Extracted entries below:

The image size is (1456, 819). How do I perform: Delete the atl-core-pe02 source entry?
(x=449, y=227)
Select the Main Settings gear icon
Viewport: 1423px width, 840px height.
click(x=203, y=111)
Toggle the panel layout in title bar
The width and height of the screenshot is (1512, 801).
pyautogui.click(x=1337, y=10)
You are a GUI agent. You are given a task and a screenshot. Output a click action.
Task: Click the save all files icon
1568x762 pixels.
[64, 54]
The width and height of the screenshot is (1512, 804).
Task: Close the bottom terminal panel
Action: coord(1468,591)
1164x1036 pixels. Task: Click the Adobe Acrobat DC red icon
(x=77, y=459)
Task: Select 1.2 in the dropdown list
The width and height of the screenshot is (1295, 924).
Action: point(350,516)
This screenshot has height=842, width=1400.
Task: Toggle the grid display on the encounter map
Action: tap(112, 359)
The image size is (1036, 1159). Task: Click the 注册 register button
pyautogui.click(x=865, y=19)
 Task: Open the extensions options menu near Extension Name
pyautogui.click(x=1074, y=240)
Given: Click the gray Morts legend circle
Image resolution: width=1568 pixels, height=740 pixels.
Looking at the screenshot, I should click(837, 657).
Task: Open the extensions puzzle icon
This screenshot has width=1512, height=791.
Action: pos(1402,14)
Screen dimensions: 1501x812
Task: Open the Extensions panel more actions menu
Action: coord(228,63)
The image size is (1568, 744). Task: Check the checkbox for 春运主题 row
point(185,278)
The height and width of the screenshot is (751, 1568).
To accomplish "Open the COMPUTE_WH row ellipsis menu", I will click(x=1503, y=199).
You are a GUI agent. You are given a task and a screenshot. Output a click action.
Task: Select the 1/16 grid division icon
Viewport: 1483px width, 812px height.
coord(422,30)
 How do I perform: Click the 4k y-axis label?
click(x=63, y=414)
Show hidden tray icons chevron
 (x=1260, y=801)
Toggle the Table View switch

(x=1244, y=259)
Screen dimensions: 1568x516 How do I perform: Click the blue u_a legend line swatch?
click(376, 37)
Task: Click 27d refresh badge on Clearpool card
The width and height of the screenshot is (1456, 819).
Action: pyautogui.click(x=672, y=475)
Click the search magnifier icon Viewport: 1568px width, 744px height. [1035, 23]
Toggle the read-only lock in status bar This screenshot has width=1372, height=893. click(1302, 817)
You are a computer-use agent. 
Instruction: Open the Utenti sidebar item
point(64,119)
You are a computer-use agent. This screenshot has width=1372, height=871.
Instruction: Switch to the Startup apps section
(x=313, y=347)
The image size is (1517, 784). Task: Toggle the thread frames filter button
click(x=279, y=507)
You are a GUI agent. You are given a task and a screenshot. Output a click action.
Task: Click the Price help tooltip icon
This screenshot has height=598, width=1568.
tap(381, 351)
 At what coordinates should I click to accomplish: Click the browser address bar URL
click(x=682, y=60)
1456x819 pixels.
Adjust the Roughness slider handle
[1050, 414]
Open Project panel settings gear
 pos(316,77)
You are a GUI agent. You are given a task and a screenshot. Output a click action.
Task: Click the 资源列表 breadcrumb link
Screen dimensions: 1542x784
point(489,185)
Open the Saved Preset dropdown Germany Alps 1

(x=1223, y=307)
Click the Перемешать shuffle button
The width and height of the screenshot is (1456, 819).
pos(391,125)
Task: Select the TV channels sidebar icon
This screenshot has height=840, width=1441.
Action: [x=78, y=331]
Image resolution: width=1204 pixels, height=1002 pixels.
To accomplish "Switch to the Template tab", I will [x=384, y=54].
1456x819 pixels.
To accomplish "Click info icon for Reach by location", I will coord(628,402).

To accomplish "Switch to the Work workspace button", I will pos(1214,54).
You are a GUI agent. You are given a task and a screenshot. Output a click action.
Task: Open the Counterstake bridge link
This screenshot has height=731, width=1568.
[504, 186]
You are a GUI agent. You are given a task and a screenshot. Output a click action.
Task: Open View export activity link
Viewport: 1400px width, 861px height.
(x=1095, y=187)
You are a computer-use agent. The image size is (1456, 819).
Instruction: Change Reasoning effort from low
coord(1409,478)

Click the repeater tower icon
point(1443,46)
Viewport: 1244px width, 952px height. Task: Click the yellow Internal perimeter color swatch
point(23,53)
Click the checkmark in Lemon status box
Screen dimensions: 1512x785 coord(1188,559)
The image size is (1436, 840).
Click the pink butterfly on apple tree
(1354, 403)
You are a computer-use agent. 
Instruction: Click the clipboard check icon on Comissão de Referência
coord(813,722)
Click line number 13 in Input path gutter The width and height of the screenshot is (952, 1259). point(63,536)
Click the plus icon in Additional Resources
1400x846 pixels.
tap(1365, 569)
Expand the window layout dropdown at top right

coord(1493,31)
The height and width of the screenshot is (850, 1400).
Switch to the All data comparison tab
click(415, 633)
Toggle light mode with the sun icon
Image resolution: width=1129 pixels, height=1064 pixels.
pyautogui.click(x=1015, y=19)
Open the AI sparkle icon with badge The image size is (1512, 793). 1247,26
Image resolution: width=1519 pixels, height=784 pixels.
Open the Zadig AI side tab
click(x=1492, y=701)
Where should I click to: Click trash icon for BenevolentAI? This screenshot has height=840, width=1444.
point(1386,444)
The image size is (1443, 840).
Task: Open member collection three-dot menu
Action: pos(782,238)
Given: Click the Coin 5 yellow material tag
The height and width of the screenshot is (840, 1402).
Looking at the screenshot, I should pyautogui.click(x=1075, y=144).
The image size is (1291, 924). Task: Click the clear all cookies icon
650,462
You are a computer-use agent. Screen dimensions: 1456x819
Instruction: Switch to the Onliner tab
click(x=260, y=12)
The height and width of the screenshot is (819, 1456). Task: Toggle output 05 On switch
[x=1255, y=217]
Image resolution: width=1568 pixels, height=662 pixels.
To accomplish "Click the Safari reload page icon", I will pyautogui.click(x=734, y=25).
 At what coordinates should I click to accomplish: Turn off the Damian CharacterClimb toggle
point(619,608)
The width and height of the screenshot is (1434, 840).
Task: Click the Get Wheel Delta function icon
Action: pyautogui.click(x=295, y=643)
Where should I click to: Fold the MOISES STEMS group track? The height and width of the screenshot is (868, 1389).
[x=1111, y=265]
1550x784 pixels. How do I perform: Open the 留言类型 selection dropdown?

End of Extracted entries.

_Work required_
Pull out all lines of the data with the string "will".

_Exercise response_
To accomplish "Open the COMPUTE_WH row ellipsis menu", I will click(x=1503, y=199).
To accomplish "Switch to the Template tab", I will [x=384, y=54].
To accomplish "Click info icon for Reach by location", I will coord(628,402).
To accomplish "Switch to the Work workspace button", I will pos(1214,54).
To accomplish "Click the Safari reload page icon", I will pyautogui.click(x=734, y=25).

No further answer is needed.